During these ten months in Manresa, Ignatius had learned to read or discern his interior moods and movements, to recognise which feelings brought him life and which feelings had the opposite effect. This is the source of the Ignatian practice of the Examen (see chapter 23). We would all do well to pause at the end of each day, as prompted by Ignatius, and ask ourselves two simple questions: “What gave me life today?” and “What drained me of life?” For Ignatius, the answers to these deceptively simple questions would tell him what he believed to be God’s will for him each day. These answers helped Ignatius—and today help those who follow Ignatian spirituality—to “find God in all things.”
As previously mentioned, it was from this period at Manresa that Ignatius formed many of the ideas upon which he based what was later to become his spiritual classic, The Spiritual Exercises. This little book was the fruit of his personal experience of prolonged prayer and illuminations, both at Loyola and, especially, at Manresa. Although he later altered, augmented, and perfected what he wrote at the time, the outline of The Spiritual Exercises was there before he left Manresa for Jerusalem.
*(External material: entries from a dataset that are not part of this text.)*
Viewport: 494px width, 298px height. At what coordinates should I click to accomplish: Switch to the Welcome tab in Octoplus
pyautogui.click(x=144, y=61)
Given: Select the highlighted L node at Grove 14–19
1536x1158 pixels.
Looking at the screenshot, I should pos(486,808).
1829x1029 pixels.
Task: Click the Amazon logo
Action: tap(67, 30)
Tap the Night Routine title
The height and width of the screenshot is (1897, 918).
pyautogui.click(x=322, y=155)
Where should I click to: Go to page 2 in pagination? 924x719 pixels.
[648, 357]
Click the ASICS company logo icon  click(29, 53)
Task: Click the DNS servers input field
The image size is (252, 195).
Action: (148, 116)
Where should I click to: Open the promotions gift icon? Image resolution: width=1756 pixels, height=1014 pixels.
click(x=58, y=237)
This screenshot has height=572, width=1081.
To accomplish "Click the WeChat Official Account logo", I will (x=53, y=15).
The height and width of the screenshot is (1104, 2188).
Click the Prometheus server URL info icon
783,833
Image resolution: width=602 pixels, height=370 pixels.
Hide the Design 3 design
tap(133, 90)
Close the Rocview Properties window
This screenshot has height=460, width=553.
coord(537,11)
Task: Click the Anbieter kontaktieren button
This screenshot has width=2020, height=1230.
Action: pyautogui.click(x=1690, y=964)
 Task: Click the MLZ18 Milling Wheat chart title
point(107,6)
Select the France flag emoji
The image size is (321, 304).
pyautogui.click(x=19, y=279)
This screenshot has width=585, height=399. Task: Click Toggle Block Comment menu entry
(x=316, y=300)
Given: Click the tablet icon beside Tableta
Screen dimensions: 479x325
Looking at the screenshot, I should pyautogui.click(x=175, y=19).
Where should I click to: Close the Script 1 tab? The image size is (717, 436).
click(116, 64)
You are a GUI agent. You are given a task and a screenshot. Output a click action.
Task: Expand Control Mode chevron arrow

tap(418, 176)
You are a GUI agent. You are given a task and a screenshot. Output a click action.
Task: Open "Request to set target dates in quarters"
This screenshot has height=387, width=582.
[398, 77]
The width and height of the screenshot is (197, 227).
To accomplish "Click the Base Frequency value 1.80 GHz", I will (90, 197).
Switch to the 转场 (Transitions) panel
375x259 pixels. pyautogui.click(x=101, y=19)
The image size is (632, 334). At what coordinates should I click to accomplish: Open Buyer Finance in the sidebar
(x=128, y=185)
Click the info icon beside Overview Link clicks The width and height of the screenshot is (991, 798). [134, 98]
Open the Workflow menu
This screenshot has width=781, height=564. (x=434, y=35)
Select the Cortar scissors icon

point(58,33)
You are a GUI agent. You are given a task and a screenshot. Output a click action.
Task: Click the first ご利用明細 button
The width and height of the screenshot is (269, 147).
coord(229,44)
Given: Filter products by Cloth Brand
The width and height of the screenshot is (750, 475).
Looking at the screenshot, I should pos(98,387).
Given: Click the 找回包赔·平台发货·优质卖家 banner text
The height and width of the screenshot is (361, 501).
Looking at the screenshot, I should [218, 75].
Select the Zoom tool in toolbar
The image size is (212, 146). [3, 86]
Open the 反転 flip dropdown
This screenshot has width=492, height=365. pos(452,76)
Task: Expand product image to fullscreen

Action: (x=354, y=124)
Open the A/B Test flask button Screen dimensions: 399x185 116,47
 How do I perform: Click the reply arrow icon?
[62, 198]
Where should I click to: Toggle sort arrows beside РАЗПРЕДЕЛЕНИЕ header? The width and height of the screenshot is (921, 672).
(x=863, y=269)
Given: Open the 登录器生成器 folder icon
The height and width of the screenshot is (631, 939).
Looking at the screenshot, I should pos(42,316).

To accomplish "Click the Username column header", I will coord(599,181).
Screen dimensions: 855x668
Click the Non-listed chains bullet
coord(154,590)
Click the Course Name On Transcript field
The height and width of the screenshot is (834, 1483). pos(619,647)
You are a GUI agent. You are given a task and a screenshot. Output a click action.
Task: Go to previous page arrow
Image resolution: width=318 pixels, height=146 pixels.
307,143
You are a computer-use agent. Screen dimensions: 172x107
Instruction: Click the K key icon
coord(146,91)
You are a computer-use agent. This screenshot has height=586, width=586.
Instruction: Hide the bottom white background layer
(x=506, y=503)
The Spiritual Exercises is an unusual book. Even in its final version, from 1541, it was rough and rudimentary in form. Rather than a book to be read, it is a guide for the one who gives the Exercises to another, to be translated into concrete practice according to circumstances. Juan de Polanco writes, “Thus it was in Manresa that he began to give the Exercises to various persons and in this way the Lord visited them with revelations and consolations, blessing them with an admirable taste for spiritual things and an increase of all virtues.”23
During the final months of 1522, and until his departure for Jerusalem, Ignatius felt eager to help other people who came looking for him to discuss their interior lives. He would sometimes give spiritual talks in the little chapel of Santa Lucía to the devout women of Manresa.